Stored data
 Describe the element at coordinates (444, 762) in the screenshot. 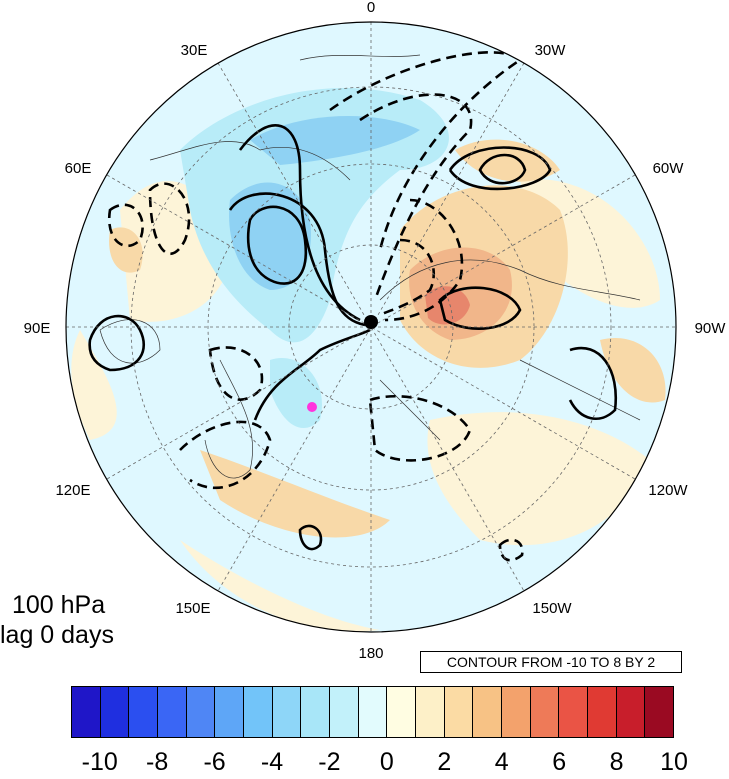

I see `colorbar-tick-label: 2` at that location.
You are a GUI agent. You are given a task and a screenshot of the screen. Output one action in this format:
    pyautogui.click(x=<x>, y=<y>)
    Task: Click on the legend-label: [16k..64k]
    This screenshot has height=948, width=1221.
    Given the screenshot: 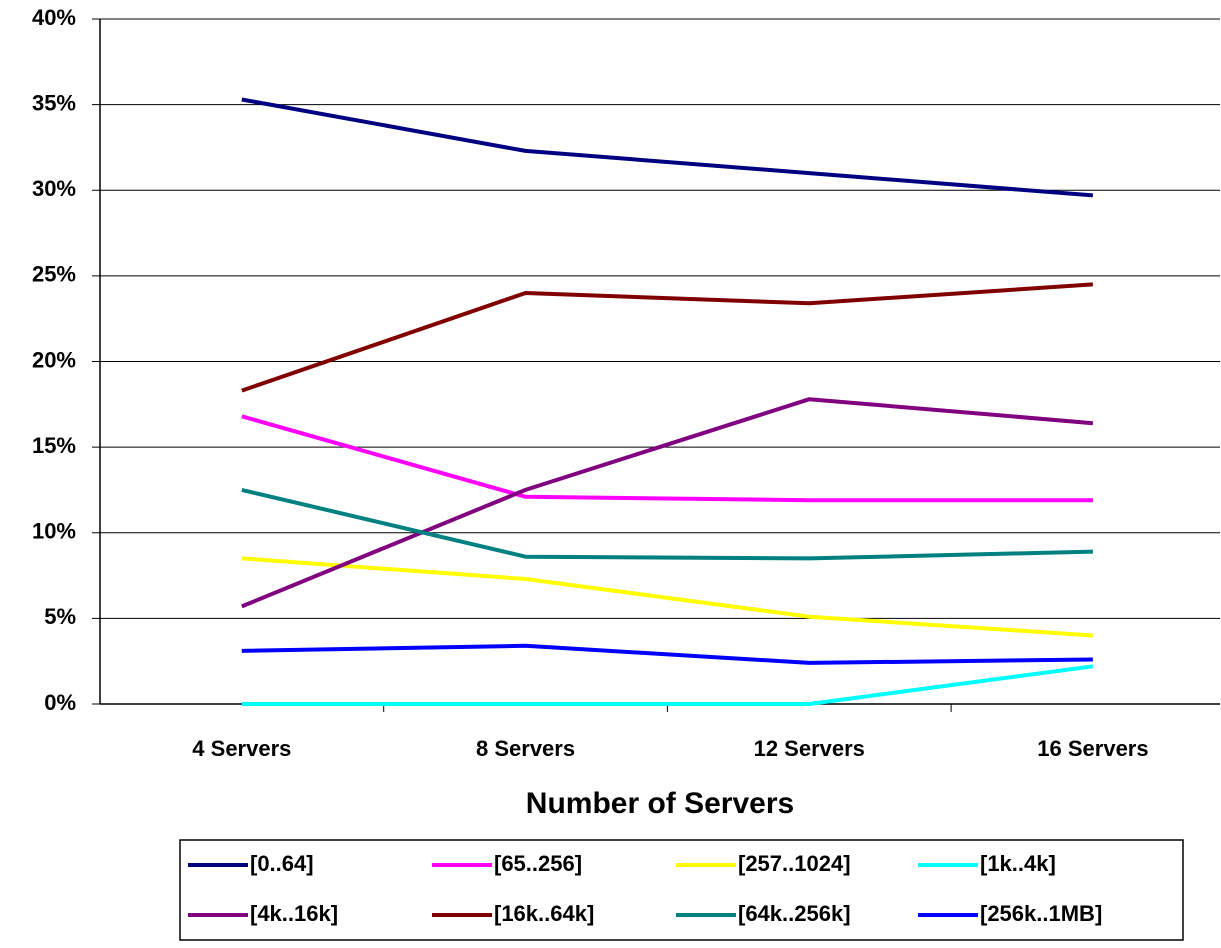 What is the action you would take?
    pyautogui.click(x=544, y=914)
    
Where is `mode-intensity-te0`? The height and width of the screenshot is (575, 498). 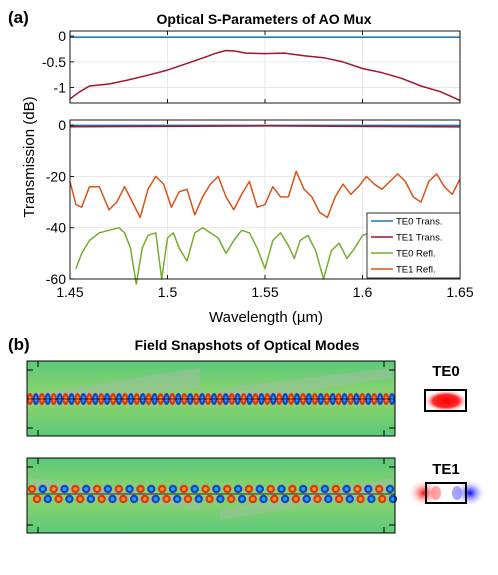 mode-intensity-te0 is located at coordinates (446, 401).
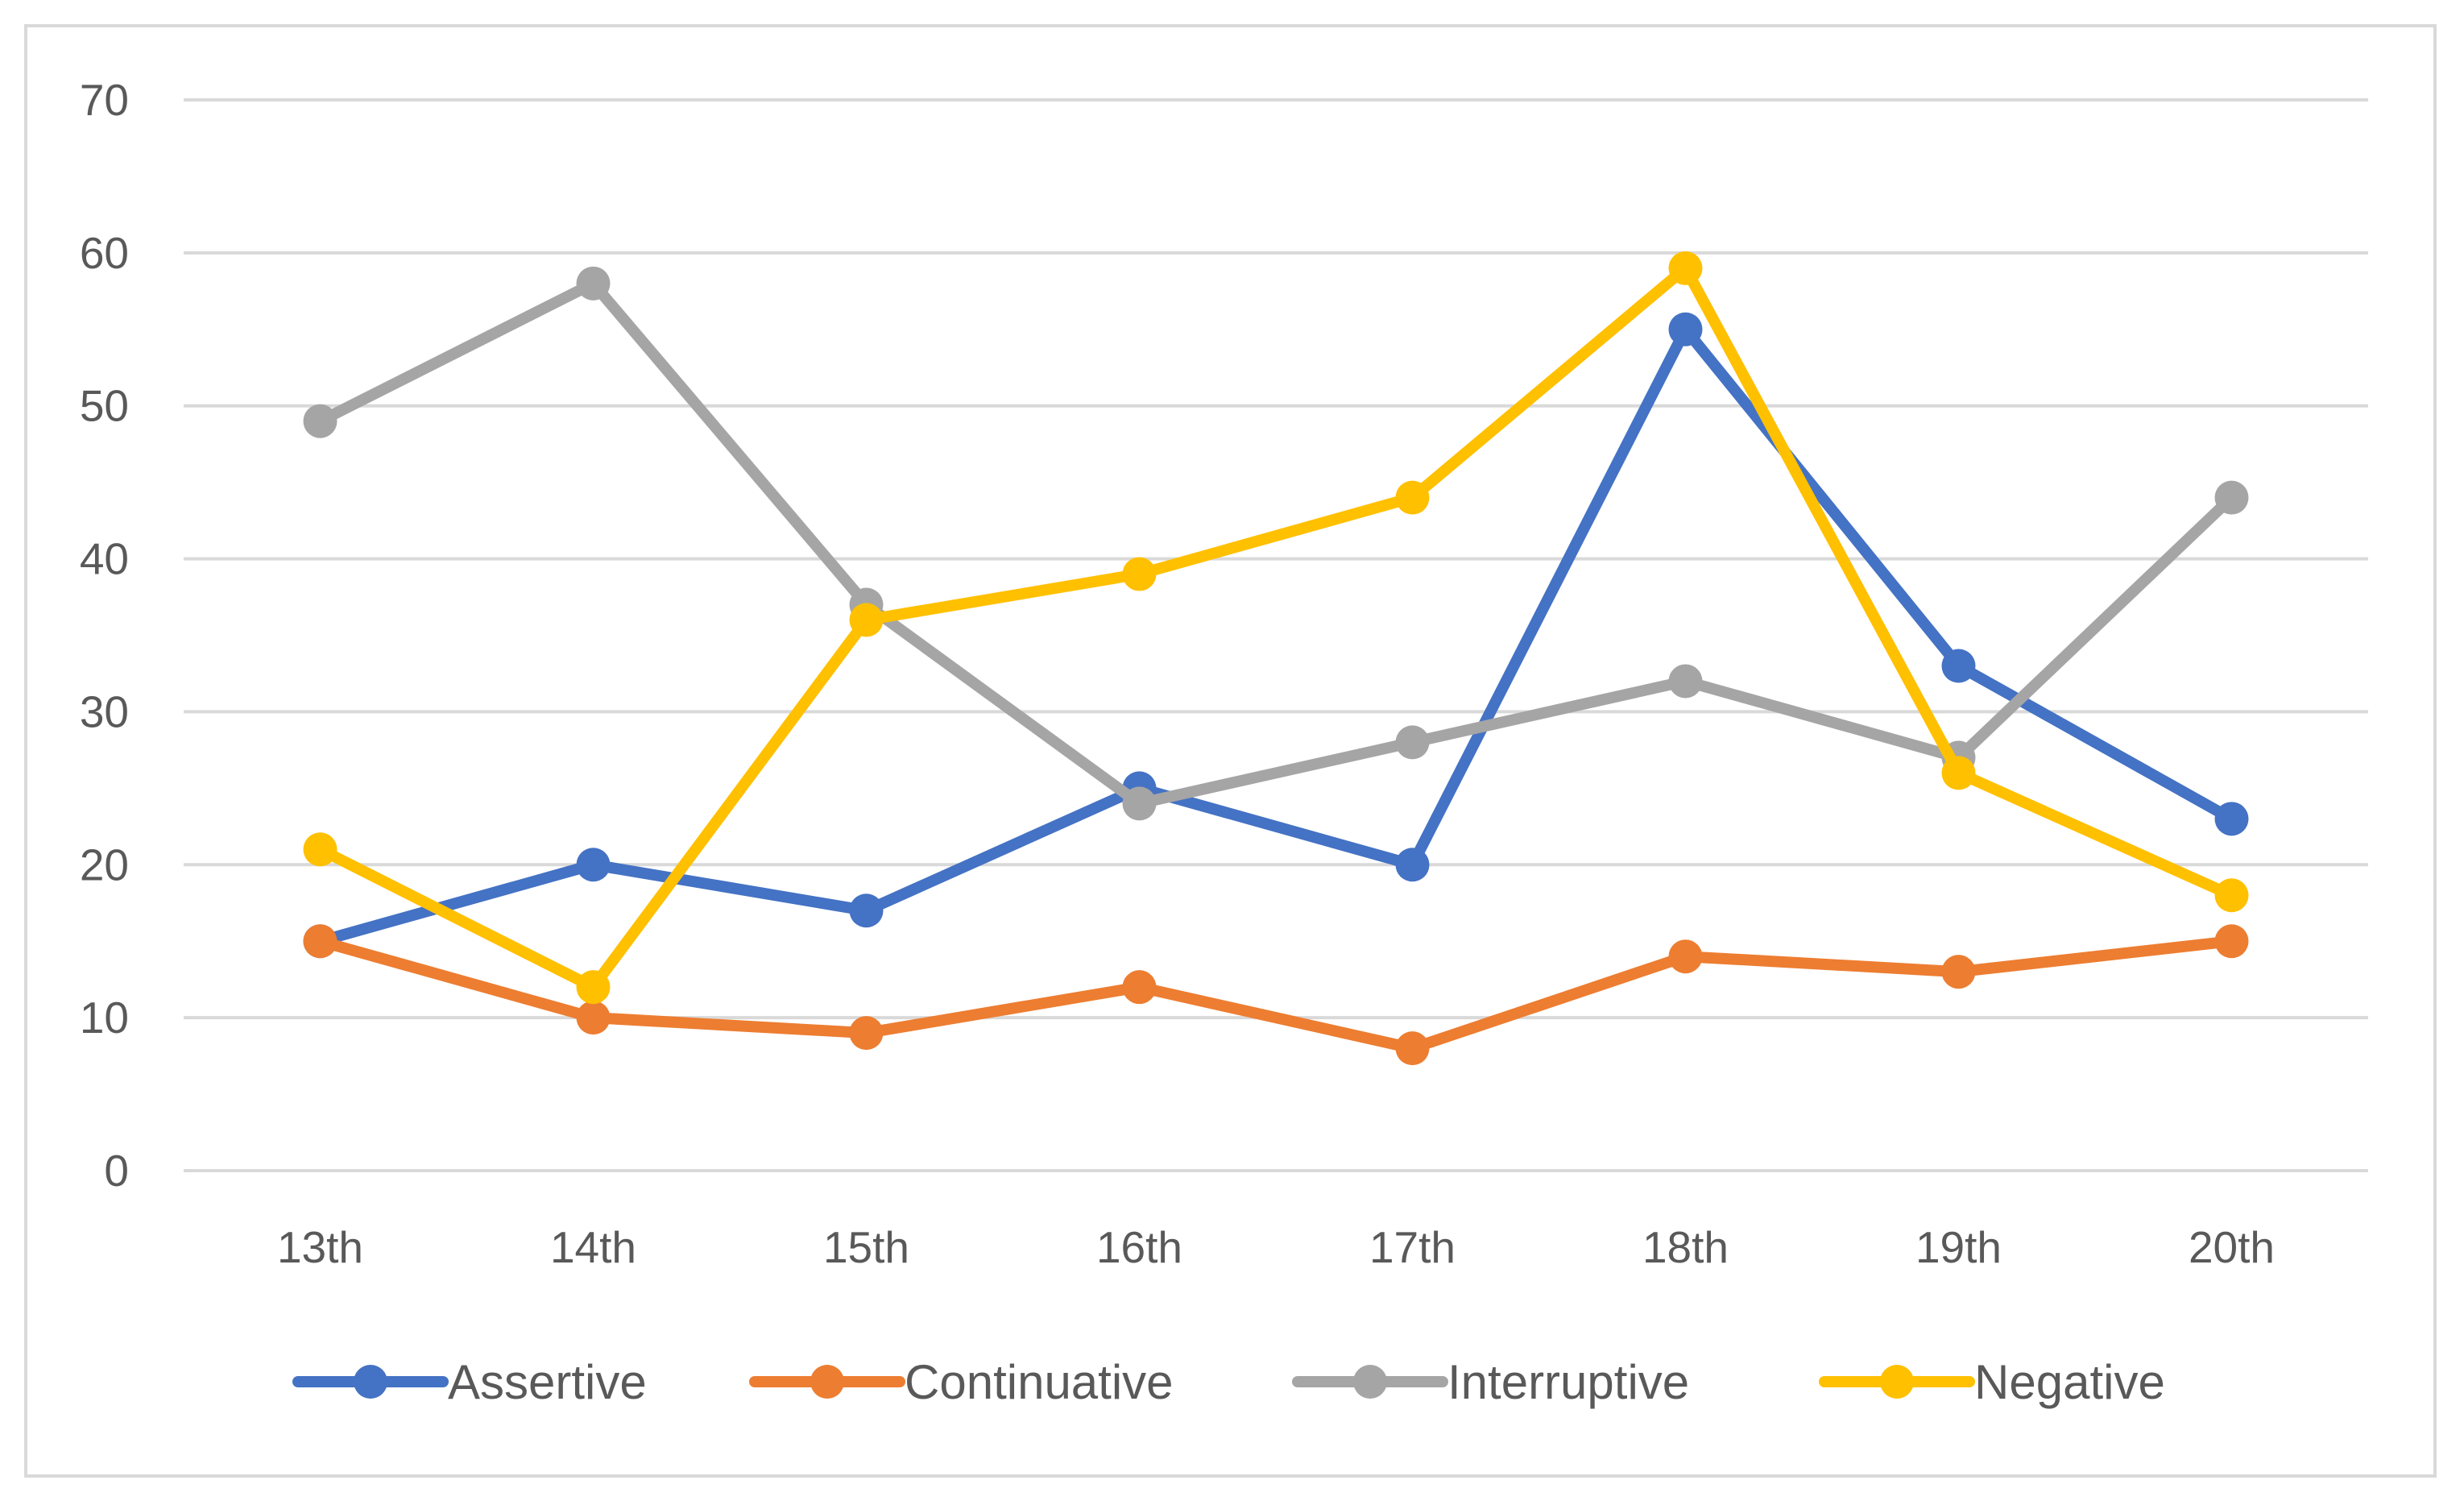 This screenshot has width=2464, height=1505. I want to click on x-tick-label: 19th, so click(1958, 1247).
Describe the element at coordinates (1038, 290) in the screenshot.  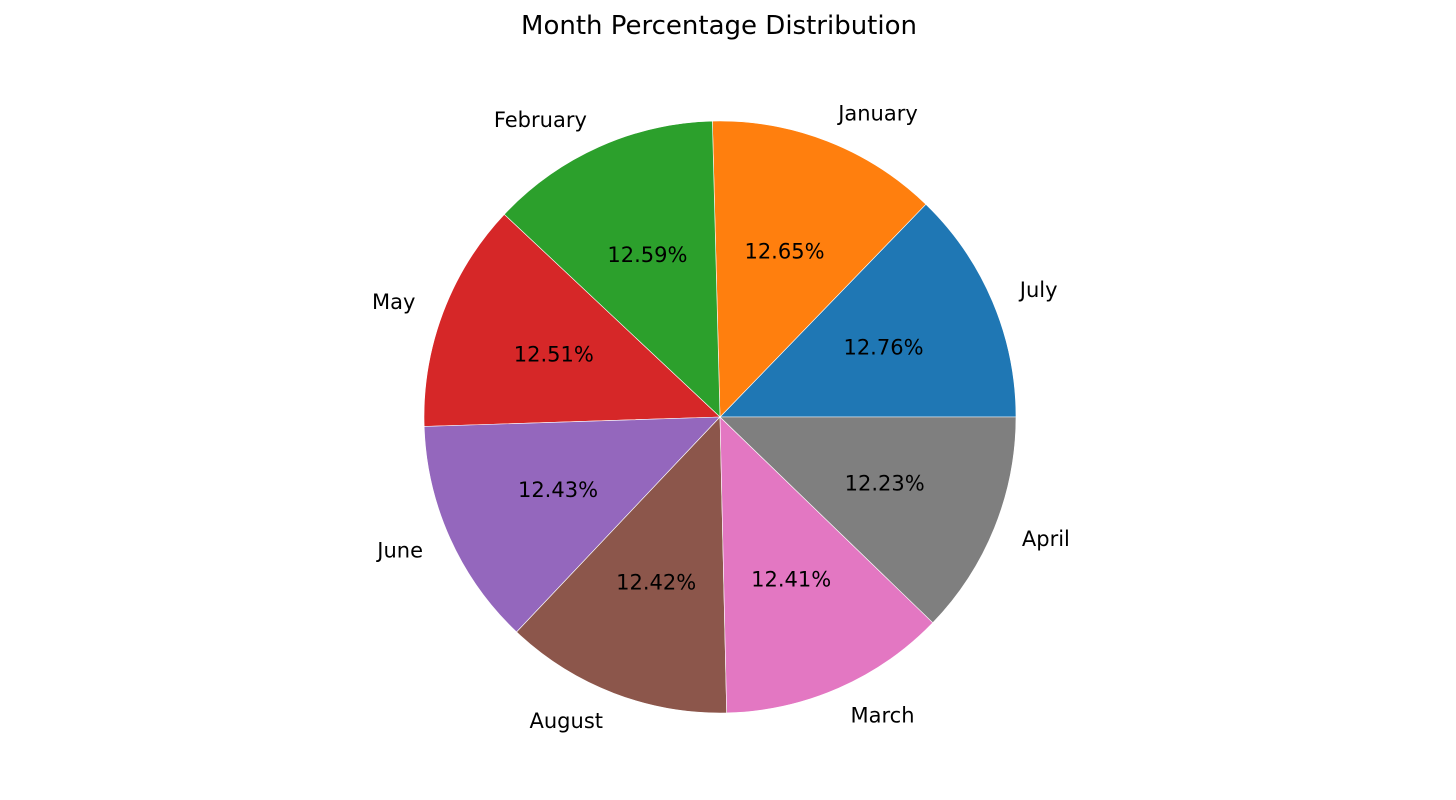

▶ Problem details: Rewrite the material from its start through the line containing "at that location.", replacing "Describe" with "Identify" and leaving all else unchanged. Leave the pictures out of your answer.

▶ Exercise result:
 Identify the element at coordinates (444, 762) in the screenshot. 

I see `colorbar-tick-label: 2` at that location.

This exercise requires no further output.